● **DATA TO PROCESS**

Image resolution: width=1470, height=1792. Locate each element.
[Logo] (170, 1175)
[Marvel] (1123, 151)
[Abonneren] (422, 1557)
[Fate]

● **PROBLEM DETAILS**
Repeat the material in full, exactly as it reads.

● **RESPONSE TO THE TASK**
Image resolution: width=1470, height=1792. Locate each element.
[Logo] (170, 1175)
[Marvel] (1123, 151)
[Abonneren] (422, 1557)
[Fate]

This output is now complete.